Последние слова летели уже в спину Энни, бегущей из гостиной. Она споткнулась на лестнице. Забежав в комнату, она, кряхтя и охая, подтащила тяжелый платяной сундук к двери, забаррикадировав ее.
Через какое-то время пришел отец, стучал в дверь, говорил, что не сможет обеспечить ей достойное будущее, что Маргарет права.
Энни сидела на сундуке и плакала.
Глава 3
Утром стучала в дверь Ханна, грозилась, что выломает ее. Потом приходил отец, уговаривал открыть дверь. Потом опять приходила Ханна, выманивая Энни ароматным гусиным пирогом.
Энни плохо выспалась. Она так и уснула на сундуке, и теперь ее спина болела.
Размяв затекшую шею, Энни, проковыляла к окну. Несколько секунд подумала, с трудом открыла заржавевшую щеколду и распахнула створки окна. Затем взобралась на подоконник и посмотрела вниз.
Слева, рядом с бочкой для сбора дождевой воды стоял возок с соломой. Если пройти чуть по крыше, то можно обеспечить себе мягкую посадку.
Энни осторожно спустилась с подоконника и начала осторожно переступать по черепице. Скупые солнечные лучи, еле пробивающиеся сквозь тучи, не успели осушить следы от ночного дождя. Энни так и не поняла, что было виной тому, что она оступилась. То ли она отвлеклась, то ли черепица в этом месте оказалась расколотой. Да и не так это было важно теперь, когда она стремительно катилась на животе вниз по скату крыши, судорожно пытаясь зацепиться хоть за что-то. Последней промелькнувшей мыслью ее было — добралась ли она до спасительного воза. Через мгновение она взвыла от резкой боли в ноге. Хотя ей несказанно повезло, и грохнулась она в солому, но щиколоткой она задела борт телеги. Место ушиба сразу же распухло и покраснело. Энни пошевелила пальцами, подвигала стопой — вроде все работает. Немного порыдала, рассматривая странный глянцевый оттенок ушибленной щиколотки, а потом решила, что пора бы продвигаться в сторону крыльца. Голод пересилил боль, и Энни, охая, сползла с телеги и поковыляла в дом, подволакивая больную ногу.

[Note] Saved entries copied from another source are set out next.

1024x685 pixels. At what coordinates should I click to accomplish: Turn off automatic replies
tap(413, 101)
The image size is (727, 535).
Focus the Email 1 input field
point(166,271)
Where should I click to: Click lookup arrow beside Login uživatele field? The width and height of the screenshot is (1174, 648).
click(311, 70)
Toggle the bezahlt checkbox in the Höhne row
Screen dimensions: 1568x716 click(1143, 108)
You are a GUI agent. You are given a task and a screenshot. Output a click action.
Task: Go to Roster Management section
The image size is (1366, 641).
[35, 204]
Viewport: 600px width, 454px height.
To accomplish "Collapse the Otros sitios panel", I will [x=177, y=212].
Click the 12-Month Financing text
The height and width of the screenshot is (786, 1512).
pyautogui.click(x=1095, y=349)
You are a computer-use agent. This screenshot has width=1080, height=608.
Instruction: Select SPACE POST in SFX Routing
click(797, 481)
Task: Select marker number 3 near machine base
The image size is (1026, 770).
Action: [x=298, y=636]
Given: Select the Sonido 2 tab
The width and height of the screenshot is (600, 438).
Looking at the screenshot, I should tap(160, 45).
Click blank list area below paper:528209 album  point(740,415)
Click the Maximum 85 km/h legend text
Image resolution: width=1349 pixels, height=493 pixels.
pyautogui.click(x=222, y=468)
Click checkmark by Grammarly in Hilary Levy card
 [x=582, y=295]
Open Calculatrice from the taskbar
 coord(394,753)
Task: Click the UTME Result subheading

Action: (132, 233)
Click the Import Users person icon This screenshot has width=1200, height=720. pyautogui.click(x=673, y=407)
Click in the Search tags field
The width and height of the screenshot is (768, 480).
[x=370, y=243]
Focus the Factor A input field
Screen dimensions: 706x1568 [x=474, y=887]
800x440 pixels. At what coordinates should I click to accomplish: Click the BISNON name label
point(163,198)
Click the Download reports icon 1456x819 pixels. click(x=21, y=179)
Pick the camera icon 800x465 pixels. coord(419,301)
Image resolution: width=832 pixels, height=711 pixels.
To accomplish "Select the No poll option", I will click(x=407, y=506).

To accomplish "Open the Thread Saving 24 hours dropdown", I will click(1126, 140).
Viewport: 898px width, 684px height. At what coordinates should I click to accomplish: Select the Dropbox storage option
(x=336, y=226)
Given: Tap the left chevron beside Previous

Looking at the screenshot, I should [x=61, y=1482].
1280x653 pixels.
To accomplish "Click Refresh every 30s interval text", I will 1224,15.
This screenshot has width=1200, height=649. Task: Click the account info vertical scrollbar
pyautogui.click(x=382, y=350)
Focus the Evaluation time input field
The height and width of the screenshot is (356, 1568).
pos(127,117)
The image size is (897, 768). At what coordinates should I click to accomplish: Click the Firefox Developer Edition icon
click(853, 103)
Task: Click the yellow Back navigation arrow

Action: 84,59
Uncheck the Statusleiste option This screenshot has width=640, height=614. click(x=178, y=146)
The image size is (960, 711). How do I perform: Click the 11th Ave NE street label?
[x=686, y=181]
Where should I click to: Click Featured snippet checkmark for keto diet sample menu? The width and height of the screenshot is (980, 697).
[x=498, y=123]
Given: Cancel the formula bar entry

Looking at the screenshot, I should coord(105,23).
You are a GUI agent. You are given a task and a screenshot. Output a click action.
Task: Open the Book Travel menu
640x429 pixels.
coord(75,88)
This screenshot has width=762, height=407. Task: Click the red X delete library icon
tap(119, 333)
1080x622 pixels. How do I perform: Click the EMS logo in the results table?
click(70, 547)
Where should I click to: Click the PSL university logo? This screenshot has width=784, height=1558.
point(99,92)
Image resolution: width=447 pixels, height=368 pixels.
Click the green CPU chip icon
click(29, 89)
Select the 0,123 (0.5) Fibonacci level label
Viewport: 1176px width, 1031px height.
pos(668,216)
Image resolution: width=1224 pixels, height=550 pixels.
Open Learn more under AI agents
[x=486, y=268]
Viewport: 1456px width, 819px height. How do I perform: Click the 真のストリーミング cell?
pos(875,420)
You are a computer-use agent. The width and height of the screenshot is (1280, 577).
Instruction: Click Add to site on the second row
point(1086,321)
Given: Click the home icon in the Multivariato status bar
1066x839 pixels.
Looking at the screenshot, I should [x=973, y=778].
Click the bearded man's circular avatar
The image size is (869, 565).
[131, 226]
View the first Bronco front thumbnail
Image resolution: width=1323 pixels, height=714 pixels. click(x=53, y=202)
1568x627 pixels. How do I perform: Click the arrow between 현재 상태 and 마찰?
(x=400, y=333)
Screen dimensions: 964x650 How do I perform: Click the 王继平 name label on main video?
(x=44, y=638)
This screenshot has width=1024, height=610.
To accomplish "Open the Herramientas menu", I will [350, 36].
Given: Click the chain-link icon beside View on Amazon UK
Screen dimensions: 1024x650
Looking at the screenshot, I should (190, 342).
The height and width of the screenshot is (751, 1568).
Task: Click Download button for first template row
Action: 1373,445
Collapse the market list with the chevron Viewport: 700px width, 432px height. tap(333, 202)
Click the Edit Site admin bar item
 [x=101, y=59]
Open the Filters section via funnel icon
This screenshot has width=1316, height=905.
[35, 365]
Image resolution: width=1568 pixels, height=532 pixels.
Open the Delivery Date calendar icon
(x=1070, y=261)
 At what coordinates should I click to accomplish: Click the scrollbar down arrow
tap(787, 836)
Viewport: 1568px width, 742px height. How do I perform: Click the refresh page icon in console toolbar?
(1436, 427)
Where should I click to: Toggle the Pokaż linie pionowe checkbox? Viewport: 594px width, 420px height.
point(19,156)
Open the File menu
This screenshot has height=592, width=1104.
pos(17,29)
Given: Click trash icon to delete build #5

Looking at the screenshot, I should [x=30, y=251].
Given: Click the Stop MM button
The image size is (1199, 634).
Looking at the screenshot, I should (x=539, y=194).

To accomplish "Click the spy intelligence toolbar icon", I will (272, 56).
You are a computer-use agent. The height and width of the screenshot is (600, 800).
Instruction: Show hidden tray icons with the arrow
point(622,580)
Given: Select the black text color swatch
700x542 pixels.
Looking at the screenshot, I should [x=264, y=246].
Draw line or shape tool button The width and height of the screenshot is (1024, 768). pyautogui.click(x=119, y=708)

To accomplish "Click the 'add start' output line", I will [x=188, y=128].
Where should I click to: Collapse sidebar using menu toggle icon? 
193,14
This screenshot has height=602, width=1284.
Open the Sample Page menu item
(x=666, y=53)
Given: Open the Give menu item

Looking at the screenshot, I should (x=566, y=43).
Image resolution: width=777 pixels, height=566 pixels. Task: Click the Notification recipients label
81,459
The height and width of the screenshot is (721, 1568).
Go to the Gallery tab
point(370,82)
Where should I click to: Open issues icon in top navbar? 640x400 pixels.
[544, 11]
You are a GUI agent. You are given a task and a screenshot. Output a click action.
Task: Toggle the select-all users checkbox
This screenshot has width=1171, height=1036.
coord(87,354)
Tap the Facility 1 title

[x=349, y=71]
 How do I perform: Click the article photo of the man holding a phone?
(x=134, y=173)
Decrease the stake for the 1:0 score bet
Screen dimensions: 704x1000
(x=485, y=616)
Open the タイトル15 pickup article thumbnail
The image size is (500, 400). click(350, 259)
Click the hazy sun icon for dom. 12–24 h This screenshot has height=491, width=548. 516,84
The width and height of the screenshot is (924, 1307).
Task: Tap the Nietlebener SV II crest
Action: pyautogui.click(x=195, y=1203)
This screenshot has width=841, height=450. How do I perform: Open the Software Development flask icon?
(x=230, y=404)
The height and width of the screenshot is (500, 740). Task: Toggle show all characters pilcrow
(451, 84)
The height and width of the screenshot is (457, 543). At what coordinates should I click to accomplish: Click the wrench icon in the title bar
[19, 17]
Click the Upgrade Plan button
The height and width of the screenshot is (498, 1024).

На ее счастье, на кухне никого не было. Стащив со стола большой кусокпирога и вдоволь напившись воды прямо из ведра, Энни прошмыгнула в пустой коридор, осмотрелась по сторонам и поднялась по лестнице. Уже в холле второго этажа ее настигли мужские голоса. Как Энни поняла из обрывков фраз, донесшихся до нее, мужики собирались выламывать дверь. Энни, боясь быть застигнутой, юркнула в ближайшую гостевую спальню. Захлопнув за собой дверь, она поняла, что именно в этой комнате разместились Маргарет и Леонард. Приникнув ухом к двери, она услышала, как рядом прогромыхали размашистые тяжелые шаги. Потом все стихло. Только Энни собралась выглянуть наружу, как послышался тихий перестук каблуков и чьи-то легкие быстрые шаги.